TÂCHES À FAIRE »
**1)** Recopiez le passage du texte sur les compétences en communication en commençant par « Des compétences métiers » et en terminant par « en trois ordres. ».
**2)** Selon le texte sur les compétences en communication, que désigne le growth mindset ?

### TEXTE DE LA PAGE

Des compétences métiers qui changent
Au final, sans surprise, avec cette analyse se dessinent des métiers de la communication en pleine évolution, avec de nouvelles compétences à acquérir et à enrichir au fil d’une carrière. Véronique Souchet les classe en trois ordres.
- La capacité à communiquer autrement
« Au-delà de certaines connaissances techniques, la capacité à communiquer autrement c’est s’interroger sur l’utilité de ses actions et la pertinence de ses messages. C’est aussi définir leur cycle de vie pour limiter leur empreinte carbone. La maîtrise de certains outils comme l’utilisation de la data pour piloter ses KPI est indispensable. Pour la rédaction, cela passe par encourager la diversité et l’inclusion. »
- Intégrer de nouvelles soft skills et développer une posture d’assertivité
Aujourd’hui, les communicants peuvent endosser un rôle de médiateur ou de facilitateur et pour cela, il faut être pédagogue. De manière générale, on plébiscite le growth mindset, c’est-à-dire une capacité à évoluer et à s’adapter en permanence. Apprendre à désapprendre aussi et interroger son rapport au risque, à l’éthique, aux biais cognitifs. Développer son esprit critique. Enfin, il faut aussi pouvoir porter des convictions… »

######
### DONNÉES FOURNIES

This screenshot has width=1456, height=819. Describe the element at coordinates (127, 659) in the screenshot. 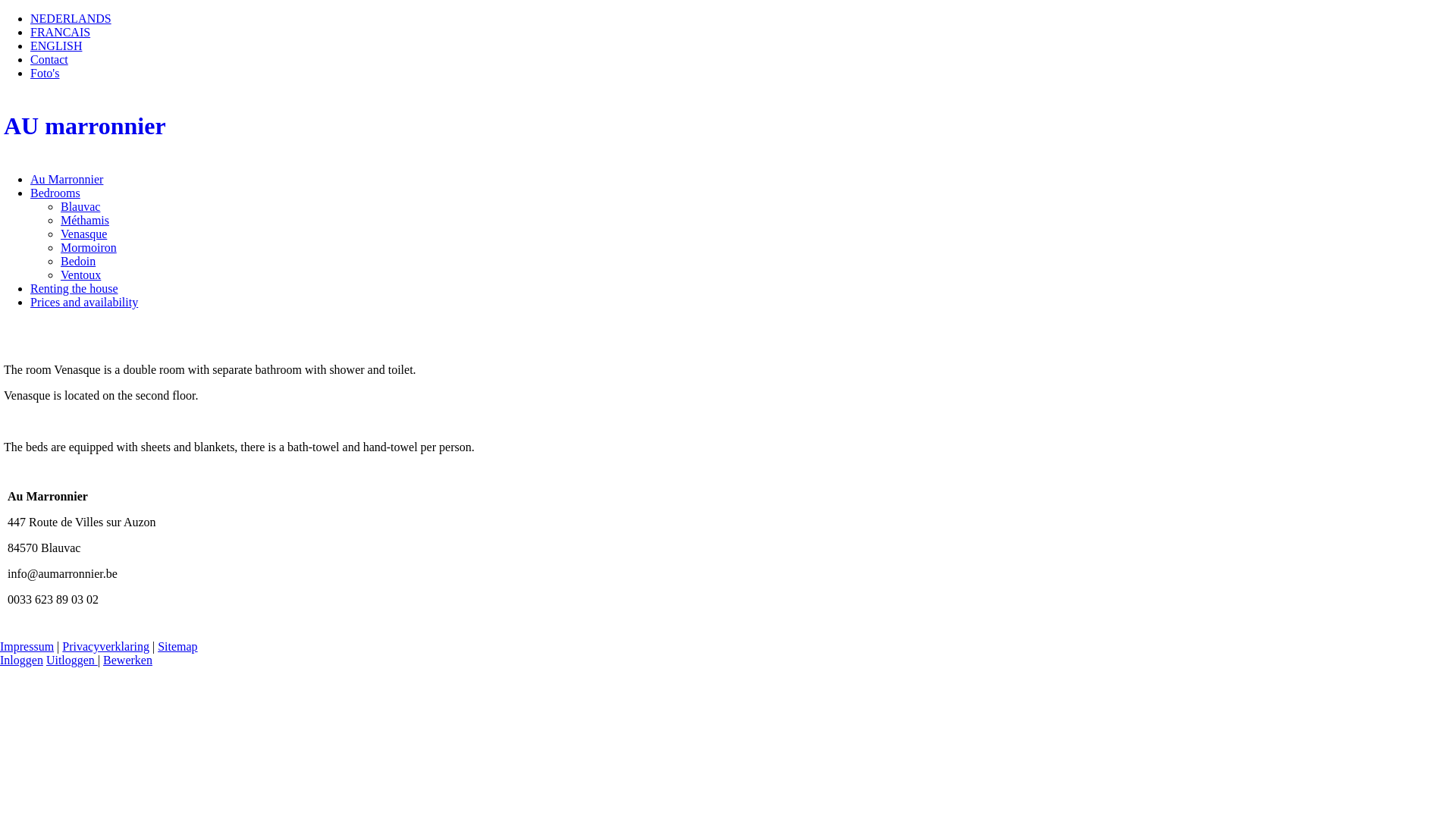

I see `'Bewerken'` at that location.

######

LES RÉPONSES »
**1)**
Des compétences métiers qui changent
Au final, sans surprise, avec cette analyse se dessinent des métiers de la communication en pleine évolution, avec de nouvelles compétences à acquérir et à enrichir au fil d’une carrière. Véronique Souchet les classe en trois ordres.

**2)** Une capacité à évoluer et à s'adapter en permanence.